● **REQUIREMENTS**
(a) According to the council liturgy report, what does the project on the sacred liturgy consist of?
(b) Carry on the council liturgy report, picking up after its final sentence.

● **SELECTED EXCERPT**
▽

Liturgy Is First Topic Tackled by Council Fathers

4th General Congregation

October 22, 1962

Twenty-one Fathers of the general council opened debate on the liturgy at the fourth general congregation.

Among those participating in the discussion at the closed meeting were Francis Cardinal Spellman, Archbishop of New York, and Archbishop Egidio Vagnozzi, Apostolic Delegate in the United States.

The council press office said in a bulletin that the liturgy was scheduled as the first topic because the work of the council is directed primarily toward the task of an internal renewal of the Church.

The project on the sacred liturgy consists of a preface and eight chapters.

The first chapter outlines the general principles for renewal and promotion of the liturgy. It explains the nature and importance of the liturgy in the life of the Church and then deals with liturgical formation and with participation of the faithful in the liturgy, outlining the rules and general principles which must be respected for renewal and reform.

△

● **MATERIAL PROVIDED**
▽

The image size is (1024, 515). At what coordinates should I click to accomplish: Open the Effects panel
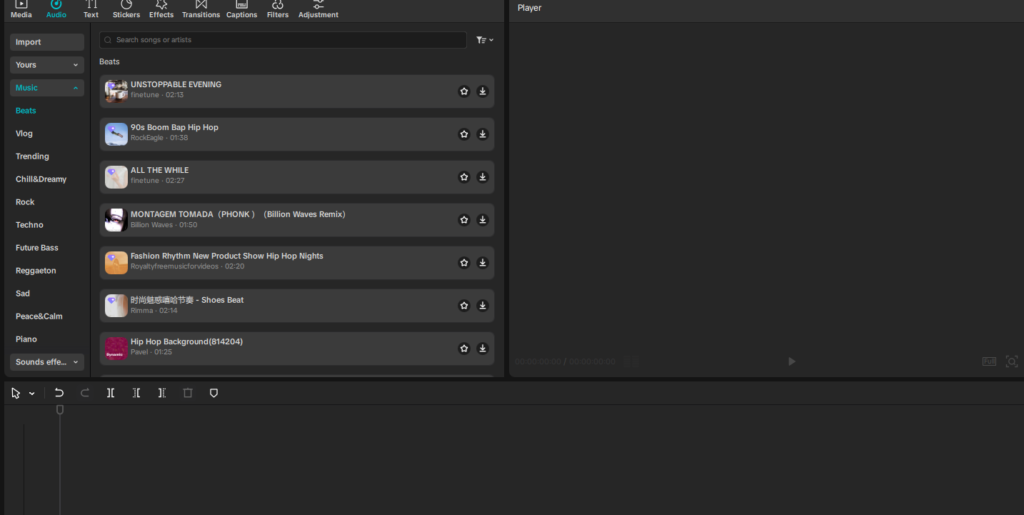(161, 10)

△

● **TASK-BY-TASK ANSWERS**
(a) A preface and eight chapters.

(b)
The first chapter ends with paragraphs concerning liturgical life in the diocese and in the parish and with ways of promoting pastoral action.

The second chapter deals with the mystery of the Eucharist, the Holy Mass and with sacramental concelebration. The third chapter is devoted to sacraments and to sacramentals and revision of the ritual. There also are paragraphs which deal with burial.

Chapter four deals with the Divine Office and other prayers. The fifth is concerned with the liturgical year and calendar. The sixth deals with sacred vestments and vessels. The seventh and eighth are dedicated to sacred music and art.

The session began promptly at 9 a.m., with a Mass celebrated by Archbishop Lorenz Jaeger of Paderborn, Germany. The president of the day’s session was Norman Cardinal Gilroy, Archbishop of Sydney, Australia.

The first order of business was the reading of the names of the Fathers elected to posts on three commissions which had not been announced previously.

After the lists were read, showing that 42 nations are represented by the 160 elected Fathers, Arcadio Cardinal Larraona, president of the Commission on Sacred Liturgy, spoke. He made a number of declarations on the subject of the liturgy and then yielded to Father Ferdinando Antonelli, O.F.M., secretary of the commission, who read the project proposed for the first discussion.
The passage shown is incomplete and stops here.